Het stortregent in Galápagos.
Het is het soort regen waardoor je je afvraagt of het dak niet zal instorten. Het is regen die de wereld heerlijk laat geuren naar natuur, naar planten, naar natte aarde, naar leven. Het is de regen die takarrataktak op je dak doet, regen die zorgt dat je ‘s nachts droomt over koude windvlagen en ‘s ochtends diep in je bedje wil wegkruipen. Een mens wil niet werken, een mens wil theetjes/warme chocomelk slurpen en weggemoffeld in een dekentje filmpjes kijken en nergens heenmoeten. De weg naar huis heeft plots een brug nodig en je dak blijkt te lekken. Als je je computer en je camera niet in 3 plastic zakken wikkelt voor ze in de rugzak gaan, verdrinken ze.
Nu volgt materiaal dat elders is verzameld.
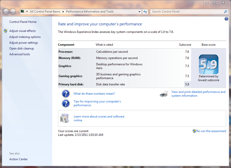Click in the Search Control Panel field

point(187,12)
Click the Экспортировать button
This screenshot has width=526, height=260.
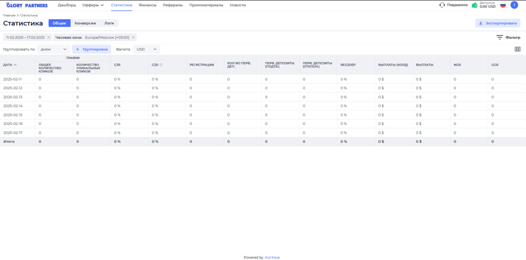[x=498, y=23]
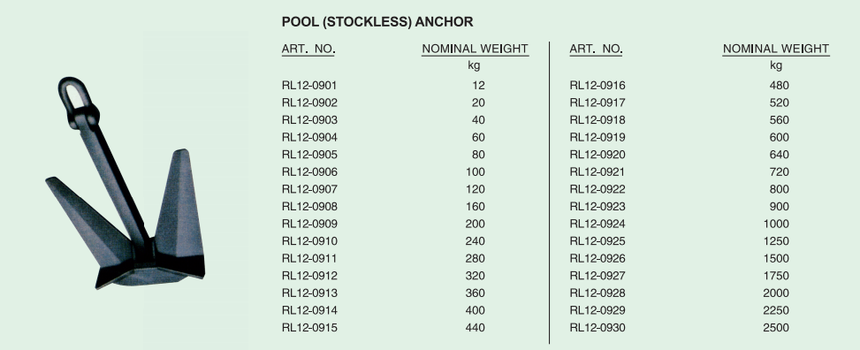Select the right ART. NO. column header
Viewport: 860px width, 350px height.
click(597, 49)
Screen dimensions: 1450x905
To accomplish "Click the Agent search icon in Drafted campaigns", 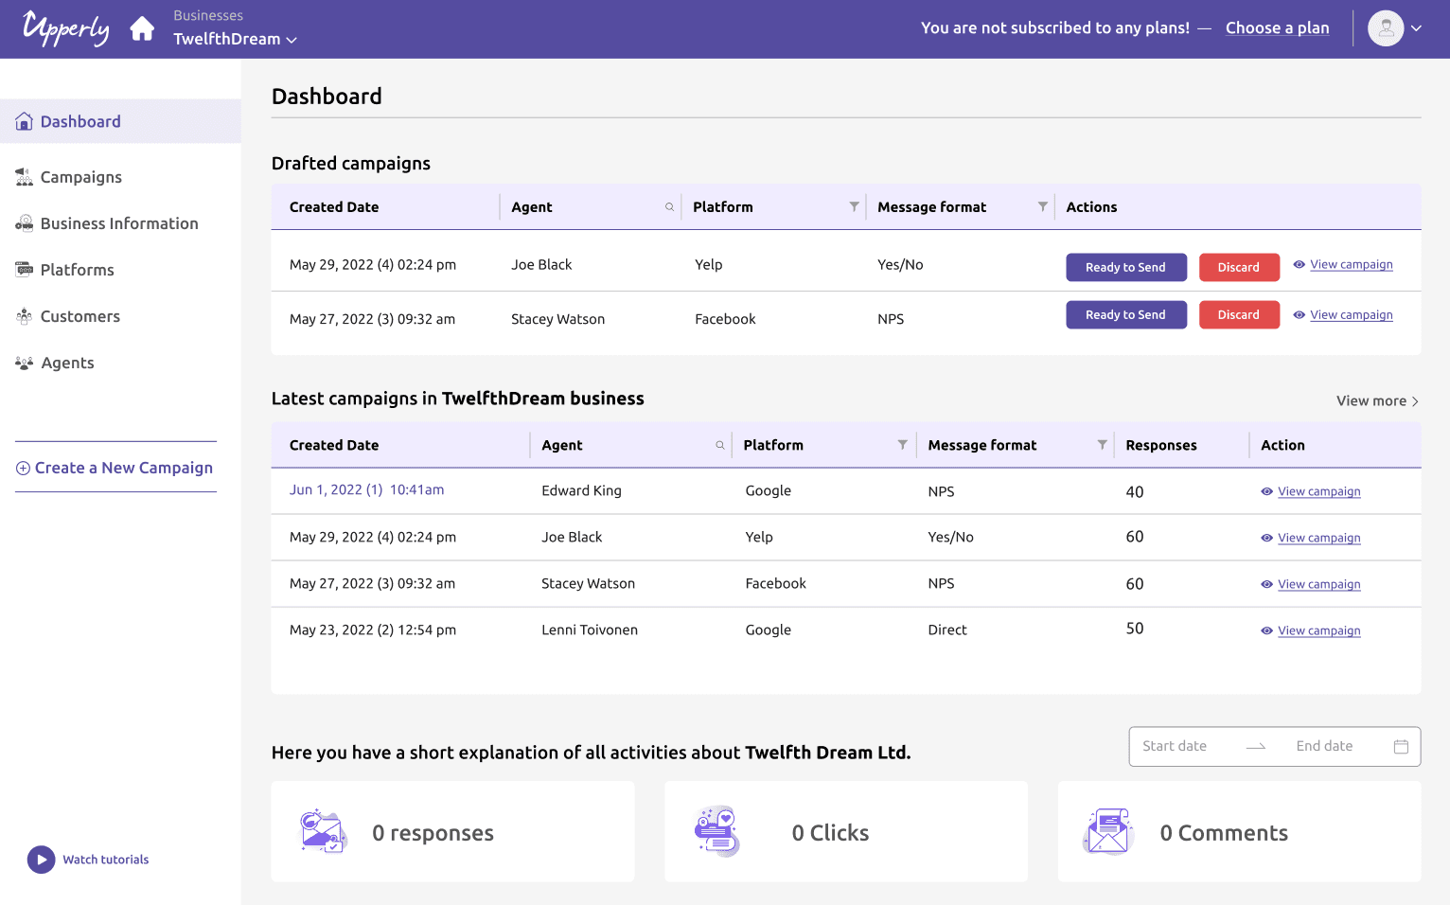I will tap(669, 207).
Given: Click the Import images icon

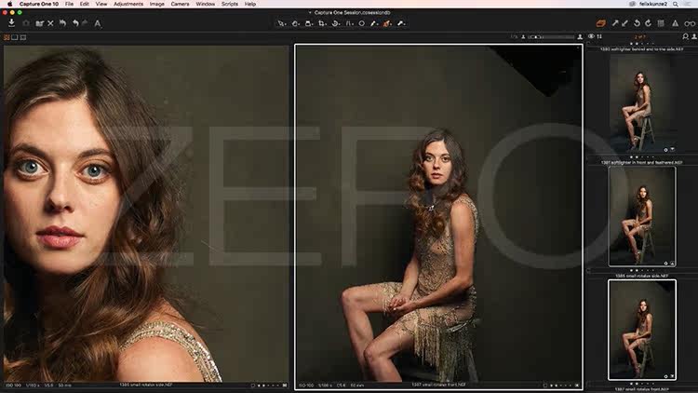Looking at the screenshot, I should [11, 23].
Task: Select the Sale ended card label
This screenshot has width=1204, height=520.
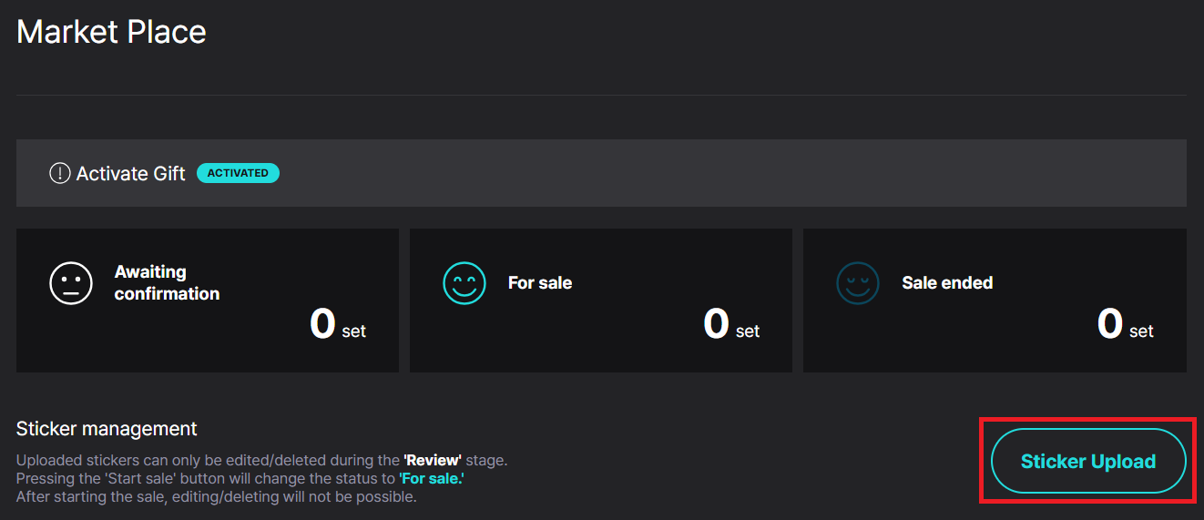Action: pyautogui.click(x=947, y=283)
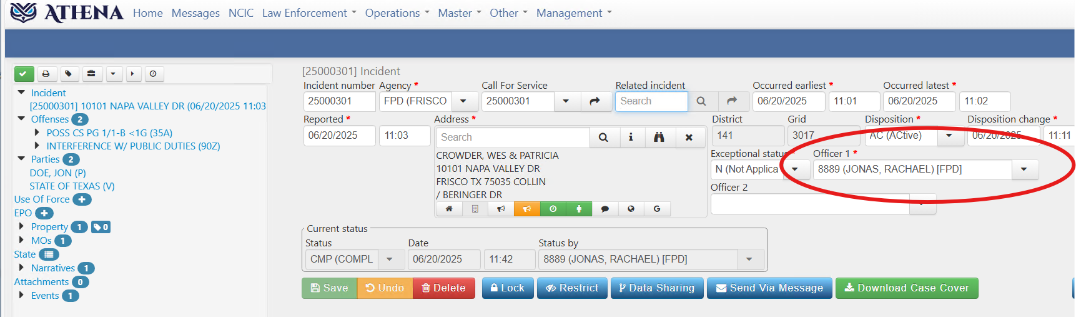
Task: Click the binoculars icon beside address search
Action: pyautogui.click(x=659, y=138)
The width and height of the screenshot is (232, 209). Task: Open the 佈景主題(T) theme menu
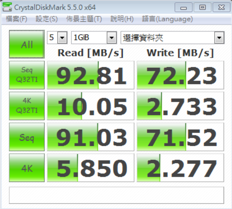(84, 19)
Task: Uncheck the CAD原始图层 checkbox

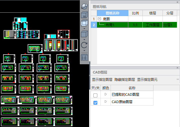Action: pos(95,103)
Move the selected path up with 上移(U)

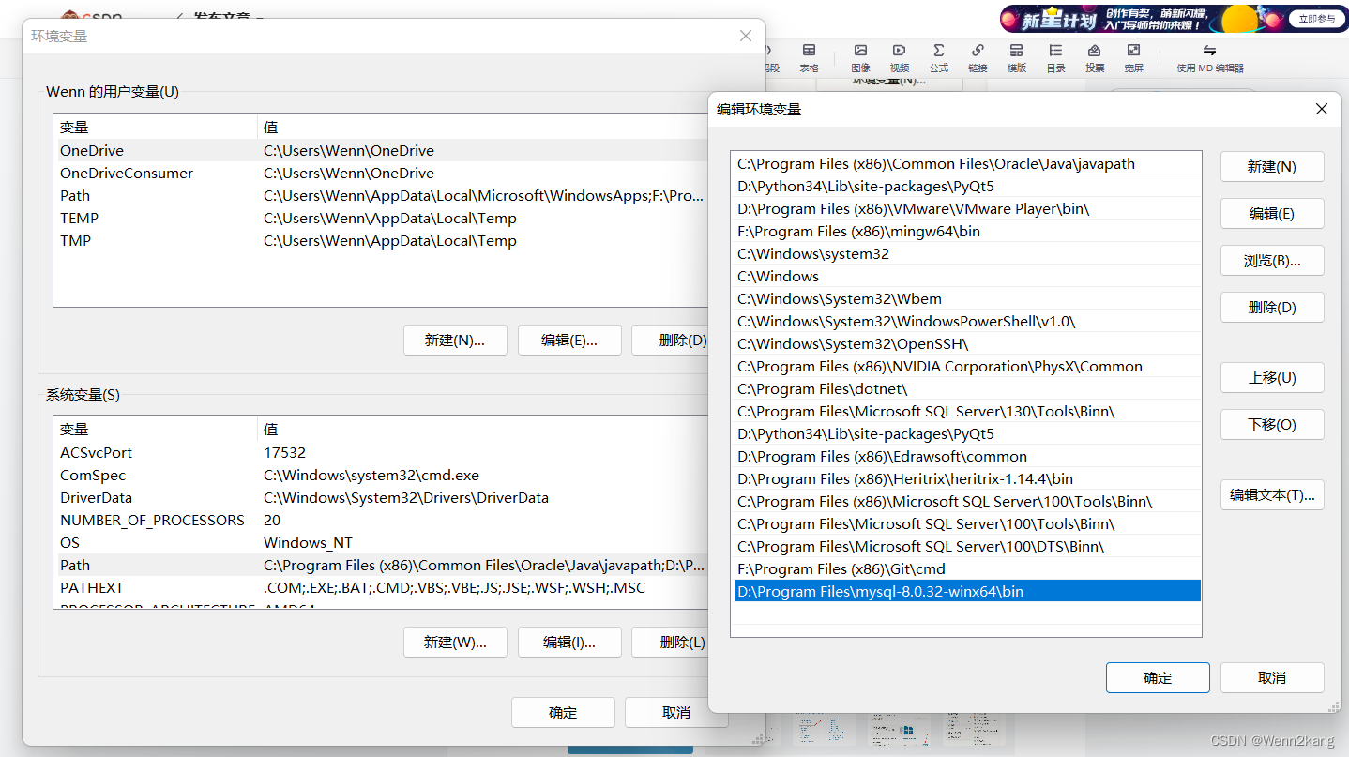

O, on-weer.
Intussen gaat het zo al dagen aan een stuk. Persoonlijk vind ik het heerlijk, het is het perfecte excuus om je huis niet uit te moeten en lekker lui te hangen en te cocoonen. Lekker gezellig zondagen. De toeristen zullen wel weer niet te spreken zijn, want ondergelopen straten, dat hoort natuurlijk niet in Galápagos. In hun reisbrochure stond niks te lezen over eindeloze stortregens. In geen enkele documentaire liggen de eilanden er triest en verregend bij.
Onder het golfplaten dak van Il Giardino klinkt het alsof een ongeorganiseerd trommelorket eeuwig voorbij trekt. Maar evengoed schijnt over een uur de zon weer hoor. Dan prikt zweet in je ogen met elke beweging die je maakt. Kleren plakken en hebben oncharmante vlekken. Langer dan een paar minuten in de zon is dan onmogelijk. We smelten weg achter onze bureaus.
Hier in het midden van de wereld, een klimaat van uitersten.